A Wake County teacher’s assistant was recently arrested at RDU International Airport after a customs check revealed he is wanted on fraud charges, but a background check conducted by the school did not turn up those charges. One reason could be the system relies on employees to tell the truth about where they have lived.
When Tony Allen showed up in Wake County court Friday facing dozens of credit card fraud charges from New Jersey, his employer had no clue of his past.
Wake County schools
ran the standard background check it performs on every employee, but under that check, the schools only research criminal records for areas where the potential employee says he or she lived. The schools do not verify whether candidates leave out addresses.

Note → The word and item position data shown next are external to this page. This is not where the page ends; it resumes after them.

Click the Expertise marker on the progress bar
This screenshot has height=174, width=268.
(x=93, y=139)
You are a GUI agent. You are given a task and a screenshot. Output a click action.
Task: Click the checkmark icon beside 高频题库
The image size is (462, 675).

“If someone wants to skirt the issue or find a hole in the system, unfortunately, they probably can, but we’re doing everything we can to find out before that happens,” said Michael Evans, of Wake County Public Schools.

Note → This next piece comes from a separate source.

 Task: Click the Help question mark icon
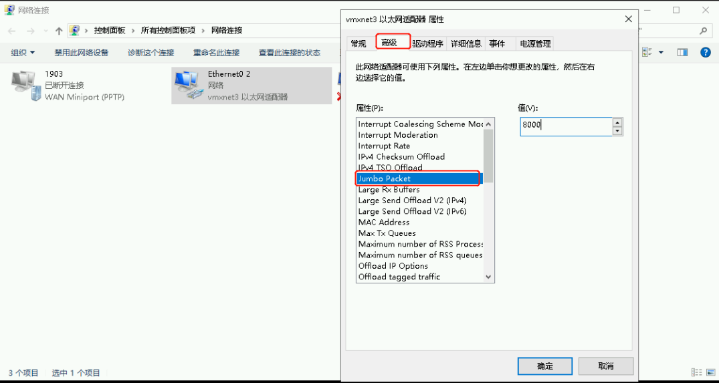click(705, 52)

WRAL asked a private investigator to research Allen’s addresses and found he listed 19 different homes in Pennsylvania and New Jersey, where the fraud charges originated.
Yvonne Owens, who has three children in Wake County schools, said she wants more thorough background checks.
“Who knows whether it’s credit card fraud or what kind of person they might be,” she said. “I think it’s a good idea no matter how much it might cost because nowadays you can’t just trust any and everybody as far as your kids are concerned.”
“The expense to taxpayers for running a nationwide search for all 13,000-plus employees of the Wake County public school system would be enormous,” Evans said.
WRAL found no indication Allen ever endangered any children. Also, background checks do not always turn up warrants if a person has not yet been arrested. Wake County school leaders have launched an internal investigation. Allen is being held without bond awaiting extradition to New Jersey.
Wake County employs more than 1,700 full- and part-time teaching assistants. Their duties typically range from assisting special needs students to handling paperwork for the teachers.